TASK TO CARRY OUT: Please output the entries below exactly as they are.

..............................

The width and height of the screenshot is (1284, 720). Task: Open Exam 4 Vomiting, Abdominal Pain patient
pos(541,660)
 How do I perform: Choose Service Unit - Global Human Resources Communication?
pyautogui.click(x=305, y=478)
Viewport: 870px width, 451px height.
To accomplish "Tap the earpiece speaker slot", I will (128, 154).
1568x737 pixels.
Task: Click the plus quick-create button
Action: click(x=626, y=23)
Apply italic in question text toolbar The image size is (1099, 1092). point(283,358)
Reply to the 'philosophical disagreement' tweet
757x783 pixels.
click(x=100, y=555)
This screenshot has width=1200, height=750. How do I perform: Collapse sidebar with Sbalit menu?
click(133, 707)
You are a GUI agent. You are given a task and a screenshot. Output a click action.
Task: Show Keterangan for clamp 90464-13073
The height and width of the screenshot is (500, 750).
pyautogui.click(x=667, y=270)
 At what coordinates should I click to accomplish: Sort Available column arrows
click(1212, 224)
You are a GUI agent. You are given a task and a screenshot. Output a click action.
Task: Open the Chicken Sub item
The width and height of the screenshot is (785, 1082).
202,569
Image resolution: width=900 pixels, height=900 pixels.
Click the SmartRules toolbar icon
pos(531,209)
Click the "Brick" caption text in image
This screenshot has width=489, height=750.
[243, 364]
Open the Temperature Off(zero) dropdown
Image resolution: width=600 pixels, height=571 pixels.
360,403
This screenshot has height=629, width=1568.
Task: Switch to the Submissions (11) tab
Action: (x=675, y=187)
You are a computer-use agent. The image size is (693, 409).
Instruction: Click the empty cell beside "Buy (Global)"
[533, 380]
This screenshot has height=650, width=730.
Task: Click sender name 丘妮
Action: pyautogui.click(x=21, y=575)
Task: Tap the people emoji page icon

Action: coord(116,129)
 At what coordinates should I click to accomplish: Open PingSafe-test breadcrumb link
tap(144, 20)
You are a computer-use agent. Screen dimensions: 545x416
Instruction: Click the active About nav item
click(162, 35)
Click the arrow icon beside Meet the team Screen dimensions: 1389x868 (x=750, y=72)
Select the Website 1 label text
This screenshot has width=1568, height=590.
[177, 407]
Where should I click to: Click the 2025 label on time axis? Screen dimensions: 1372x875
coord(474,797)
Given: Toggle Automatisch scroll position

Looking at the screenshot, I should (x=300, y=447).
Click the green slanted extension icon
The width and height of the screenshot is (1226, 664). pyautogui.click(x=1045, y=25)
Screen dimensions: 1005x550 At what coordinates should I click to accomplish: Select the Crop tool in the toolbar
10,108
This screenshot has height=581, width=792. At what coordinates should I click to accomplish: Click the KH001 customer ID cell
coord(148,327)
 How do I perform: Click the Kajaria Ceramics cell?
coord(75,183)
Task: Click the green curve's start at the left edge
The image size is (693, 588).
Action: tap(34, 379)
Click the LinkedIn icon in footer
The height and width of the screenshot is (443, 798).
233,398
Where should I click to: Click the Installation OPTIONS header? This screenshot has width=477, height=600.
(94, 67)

..............................

ANSWER SECTION:
The width and height of the screenshot is (1284, 720). Task: Open Exam 4 Vomiting, Abdominal Pain patient
pos(541,660)
 How do I perform: Choose Service Unit - Global Human Resources Communication?
pyautogui.click(x=305, y=478)
Viewport: 870px width, 451px height.
To accomplish "Tap the earpiece speaker slot", I will (128, 154).
1568x737 pixels.
Task: Click the plus quick-create button
Action: click(x=626, y=23)
Apply italic in question text toolbar The image size is (1099, 1092). point(283,358)
Reply to the 'philosophical disagreement' tweet
757x783 pixels.
click(x=100, y=555)
This screenshot has width=1200, height=750. How do I perform: Collapse sidebar with Sbalit menu?
click(133, 707)
You are a GUI agent. You are given a task and a screenshot. Output a click action.
Task: Show Keterangan for clamp 90464-13073
The height and width of the screenshot is (500, 750).
pyautogui.click(x=667, y=270)
 At what coordinates should I click to accomplish: Sort Available column arrows
click(1212, 224)
You are a GUI agent. You are given a task and a screenshot. Output a click action.
Task: Open the Chicken Sub item
The width and height of the screenshot is (785, 1082).
202,569
Image resolution: width=900 pixels, height=900 pixels.
Click the SmartRules toolbar icon
pos(531,209)
Click the "Brick" caption text in image
This screenshot has width=489, height=750.
[243, 364]
Open the Temperature Off(zero) dropdown
Image resolution: width=600 pixels, height=571 pixels.
360,403
This screenshot has height=629, width=1568.
Task: Switch to the Submissions (11) tab
Action: (x=675, y=187)
You are a computer-use agent. The image size is (693, 409).
Instruction: Click the empty cell beside "Buy (Global)"
[533, 380]
This screenshot has height=650, width=730.
Task: Click sender name 丘妮
Action: pyautogui.click(x=21, y=575)
Task: Tap the people emoji page icon

Action: coord(116,129)
 At what coordinates should I click to accomplish: Open PingSafe-test breadcrumb link
tap(144, 20)
You are a computer-use agent. Screen dimensions: 545x416
Instruction: Click the active About nav item
click(162, 35)
Click the arrow icon beside Meet the team Screen dimensions: 1389x868 (x=750, y=72)
Select the Website 1 label text
This screenshot has width=1568, height=590.
[177, 407]
Where should I click to: Click the 2025 label on time axis? Screen dimensions: 1372x875
coord(474,797)
Given: Toggle Automatisch scroll position

Looking at the screenshot, I should (x=300, y=447).
Click the green slanted extension icon
The width and height of the screenshot is (1226, 664). pyautogui.click(x=1045, y=25)
Screen dimensions: 1005x550 At what coordinates should I click to accomplish: Select the Crop tool in the toolbar
10,108
This screenshot has height=581, width=792. At what coordinates should I click to accomplish: Click the KH001 customer ID cell
coord(148,327)
 How do I perform: Click the Kajaria Ceramics cell?
coord(75,183)
Task: Click the green curve's start at the left edge
The image size is (693, 588).
Action: tap(34, 379)
Click the LinkedIn icon in footer
The height and width of the screenshot is (443, 798).
233,398
Where should I click to: Click the Installation OPTIONS header? This screenshot has width=477, height=600.
(94, 67)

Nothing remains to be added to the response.